Je ne peux m’empêcher de considérer cette anecdote comme emblématique du tour qu’ont pris, en France, les élections européennes lors des quarante années suivantes: du grand n’importe-quoi, une « Fête du Slip » se matérialisant par la juxtaposition de petites combines nationales des grands partis et de candidatures foutraques – sectes, illuminés, trotskistes lambertistes, « Jean-Edern » de toutes sortes. Un scrutin vécu par ses participants et observateurs, proportionnelle aidant, comme un sondage grandeur nature.

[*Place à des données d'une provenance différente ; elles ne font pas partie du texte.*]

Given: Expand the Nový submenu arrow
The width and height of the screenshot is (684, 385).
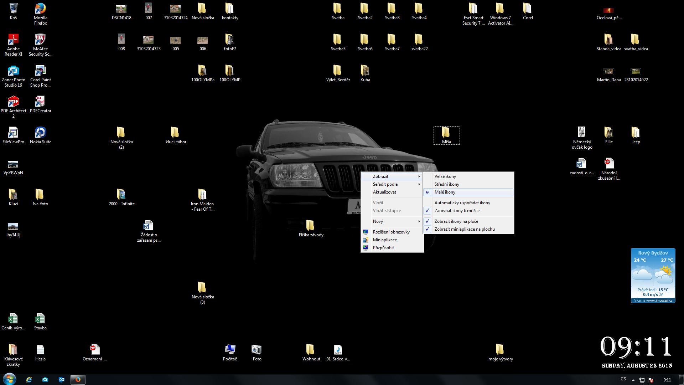Looking at the screenshot, I should 419,221.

Un outil de gestion des carrières des un-e-s et des autres dans les formations dites « de gouvernement », un moyen de « se compter » pour les autres. Y compris, bien sûr, pour les formations les plus hostiles à la construction européenne. Notons que ce schéma se retrouve, peu ou prou, dans les autres pays européens et, last but not least, que le parlement issu de ces élections a des pouvoirs limités. Au final: le fameux « déficit démocratique » qui affecte l’Union Européenne.

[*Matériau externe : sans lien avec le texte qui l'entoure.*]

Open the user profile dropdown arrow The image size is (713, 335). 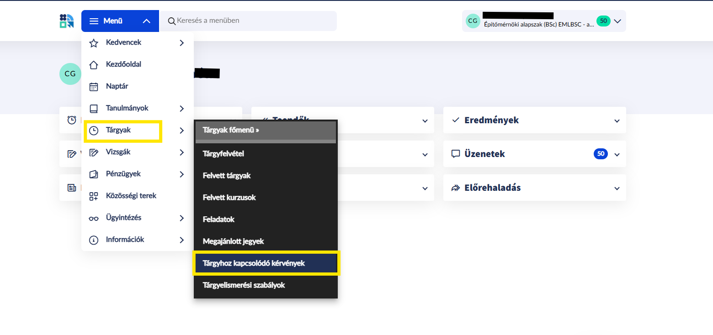617,21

Emmanuel Macron a, à peu de choses près, l’âge de cette institution qu’est le Parlement Européen désigné au suffrage universel, en théorie on ne saurait lui en reprocher les faiblesses. On ne saurait, non plus, contester la sincérité de ses convictions européennes. Mais de ces quarante années où les électeurs ont été invités à désigner des parlementaires sans mandat ni pouvoir clairs, de ces quarante années au cours desquelles l’Europe des marchands et des marchés s’est faite hors-sol, sous la houlette de chefs d’état ou de gouvernement certes élus (le Conseil Européen), mais sur des programmes strictement nationaux, de ces quarante années où le politique s’est effacé devant les « nécessités » de l’économique, Emmanuel Macron est le rejeton, voire le symbole. Car il est possible qu’au train où vont les choses – Brexit, défaite de Matteo Renzi en Italie, effacement planifié d’Angela Merkel… – il ne devienne rapidement le dernier représentant encore au pouvoir d’une classe politique européenne « d’avant » – d’avant l’ascension spectaculaire, en Europe comme ailleurs, de bruyants démagogues « dégagistes ».

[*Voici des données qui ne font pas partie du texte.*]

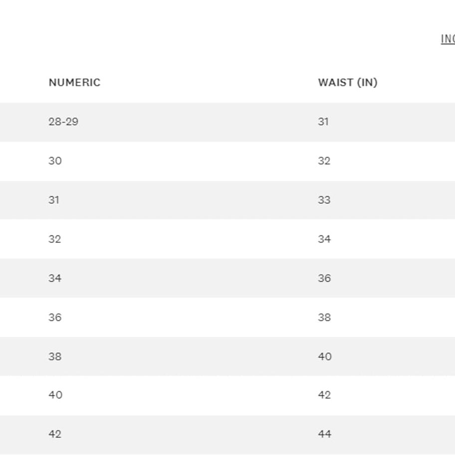Select waist measurement 34 cell
Image resolution: width=455 pixels, height=455 pixels.
(x=324, y=239)
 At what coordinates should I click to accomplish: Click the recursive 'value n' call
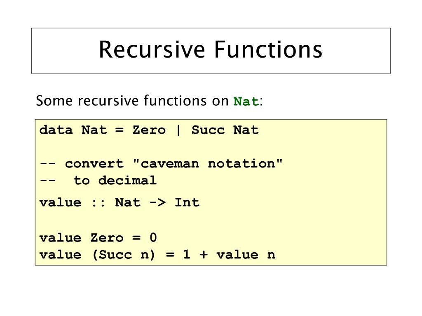246,255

Alors lorsque son gouvernement décide, en guise d’appel au civisme, de produire et diffuser un clip franchement orienté, déclinant des thèmes qui seront a priori ceux de la campagne du parti du président, l’opposition pousse des hurlements. Quelques mois après l’affaire Benalla, la série « l’Etat c’est moi, j’aurais tort de me gêner » continue, certes. Mais surtout, ce clip « officiel » signe un aveu: pour Macron et les siens, le débat démocratique européen – pour autant que la campagne électorale française en soit un quelconque reflet – ne saurait s’organiser qu’autour d’un certain nombre de thématiques bien définies (immigration, concurrence, environnement) qu’une video de quelques minutes peut facilement résumer. Escamotés, les débats potentiels sur la fiscalité, la régulation de l’économie, les questions institutionnelles… Et puis il y a le fond: Macron, dans cette histoire, se veut l’incarnation de la résistance à tous les « populismes », tous les « illibéraux », mouvements dont le hongrois Viktor Orban serait l’incarnation. Cette posture se décline également dans une version purement « hexagonale » en vue des prochaines échéances électorales en France: « entre Mélenchon/Le Pen et moi, il n’y a rien ». Bien. Seulement voilà: n’eût été l’arrogance de cette élite européenne dopée à l’ultra-libéralisme reagano-thatcherien dont Macron est la caricature, n’eût été la nullité des débats que suscitent les élections européennes, lesdits « populistes » ne seraient peut-être pas aussi saillants dans l’espace démocratique (voir ici-même, « Salauds de Pauvres »). Le clip alarmiste du gouvernement Macron, c’est finalement le credo d’un pompier pyromane.
En l’état actuel des choses – une gauche atone ou réduite aux vitupérations souverainistes et complotistes d’un Mélenchon – il y a fort à parier que ces élections quadragénaires ne dépareront pas leurs éditions précédentes – escamotage des vrais enjeux continentaux et politicailleries franchouillardes. La Fête du Slip battra son plein en 2019, Macron en sera le maître de cérémonie.